Challenges with Machine Learning Projects

Introduction

Machine Learning Projects are hard to make. Maintaining them is even much harder. Code becomes complex and end of month or year, it becomes impossible to understand it.

Why do projects become spaghetti code?

Lack of project structure

Projects that lack structure initially later become a mess. Usually, this occurs when all code is dumped into a src folder. This folder gets highly polluted and later it becomes hard to understand the codebase. It is wise to divide the codebase into folders and subfolders, which make it easier to understand code.
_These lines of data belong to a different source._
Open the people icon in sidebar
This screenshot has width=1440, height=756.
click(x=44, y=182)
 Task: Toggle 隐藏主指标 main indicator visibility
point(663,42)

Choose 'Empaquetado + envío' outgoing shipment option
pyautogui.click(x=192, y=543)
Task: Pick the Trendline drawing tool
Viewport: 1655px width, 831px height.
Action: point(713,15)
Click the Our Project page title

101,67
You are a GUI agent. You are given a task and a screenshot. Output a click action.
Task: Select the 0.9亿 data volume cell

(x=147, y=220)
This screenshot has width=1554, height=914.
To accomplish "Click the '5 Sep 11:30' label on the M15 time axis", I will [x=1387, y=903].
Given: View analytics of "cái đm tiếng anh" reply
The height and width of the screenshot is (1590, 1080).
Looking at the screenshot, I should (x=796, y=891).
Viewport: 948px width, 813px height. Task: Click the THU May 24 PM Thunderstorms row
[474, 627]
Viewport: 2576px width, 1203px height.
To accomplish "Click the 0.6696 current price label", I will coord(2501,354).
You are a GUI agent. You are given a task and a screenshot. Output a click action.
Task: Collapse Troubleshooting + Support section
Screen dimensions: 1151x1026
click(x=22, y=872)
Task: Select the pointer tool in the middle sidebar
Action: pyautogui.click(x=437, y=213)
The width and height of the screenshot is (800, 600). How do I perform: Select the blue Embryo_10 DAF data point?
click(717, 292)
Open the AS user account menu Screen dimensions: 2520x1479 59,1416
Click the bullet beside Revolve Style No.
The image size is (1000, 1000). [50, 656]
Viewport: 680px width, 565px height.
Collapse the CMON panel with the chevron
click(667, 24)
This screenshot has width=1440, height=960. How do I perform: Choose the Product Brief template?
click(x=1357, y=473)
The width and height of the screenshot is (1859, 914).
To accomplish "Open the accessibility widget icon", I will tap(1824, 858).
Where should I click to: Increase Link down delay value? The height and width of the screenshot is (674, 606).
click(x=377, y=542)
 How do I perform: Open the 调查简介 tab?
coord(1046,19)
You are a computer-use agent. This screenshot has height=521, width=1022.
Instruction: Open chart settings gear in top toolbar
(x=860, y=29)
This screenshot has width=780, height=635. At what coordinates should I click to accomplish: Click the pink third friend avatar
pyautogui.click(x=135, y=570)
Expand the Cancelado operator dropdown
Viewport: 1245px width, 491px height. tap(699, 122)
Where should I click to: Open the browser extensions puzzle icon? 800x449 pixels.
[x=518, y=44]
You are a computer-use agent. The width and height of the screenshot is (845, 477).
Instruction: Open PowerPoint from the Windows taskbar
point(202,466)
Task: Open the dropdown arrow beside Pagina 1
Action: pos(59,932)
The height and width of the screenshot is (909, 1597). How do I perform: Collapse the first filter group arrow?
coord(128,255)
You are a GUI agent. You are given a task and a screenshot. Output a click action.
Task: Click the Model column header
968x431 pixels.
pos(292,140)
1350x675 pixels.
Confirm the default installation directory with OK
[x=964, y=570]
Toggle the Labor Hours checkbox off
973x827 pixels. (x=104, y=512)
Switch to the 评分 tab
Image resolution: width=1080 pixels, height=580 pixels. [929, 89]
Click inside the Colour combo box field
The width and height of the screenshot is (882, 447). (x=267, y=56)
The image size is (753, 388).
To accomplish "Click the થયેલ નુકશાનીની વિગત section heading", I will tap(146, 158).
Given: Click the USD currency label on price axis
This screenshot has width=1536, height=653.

Not documenting the code or work

Code that looks obvious right now becomes very hard to understand later. Remember that code written should be reusable and accessible to all people. Easy methods such as type hinting and docstrings are sufficient and make code clear.

For example, consider a function that takes a tuple denoting a rectangle in (x, y, w, h) format:

def foo(l):
  a = l[2] * l[3]
  return a

The above code is functional, but without documentation, it would be hard to understand. Let’s improve it:

def area_rect(rect: Tuple):
  """
  Arguments:
    rect (Tuple): A tuple denoting a rectangle in (x, y, w, h)
    format. Where x, y are coordinates and w, h are width
    and height.
  Returns (Int):
    Area of the rectangle.
  """
  area = rect[2] * rect[3]
  return area

How simple yet so powerful documenting can be!

Missing requirements, not specifying how to use the project

Small additions, such as having a requirements.txt file, can help people replicate your computer packages. This ensures consistency with your work.

Having a proper README that describes how the project is structured and how it should be run is really helpful. It helps people replicate your code and try it for their work.

Not using functions

Many people work without writing functions. This does not make code modular and harder to comprehend. Having functions with docstrings and using them keeps content clear and easier to understand. Writing functions at the top of the file and calling them in main is easier. For example:

if __name__ == "__main__":
  rect = [0, 0, 10, 20]
  res = area_rect(rect)

Overengineering

While the above examples are cases of underengineering or not following simple practices, overengineering is another issue. Sometimes, people try to do too much and reinvent the wheel. There are multiple well-supported and documented libraries available. Try to use those and their methods; most functions are already present and work really well.

That’s all for this blog! Hopefully, your next project doesn’t become spaghetti code!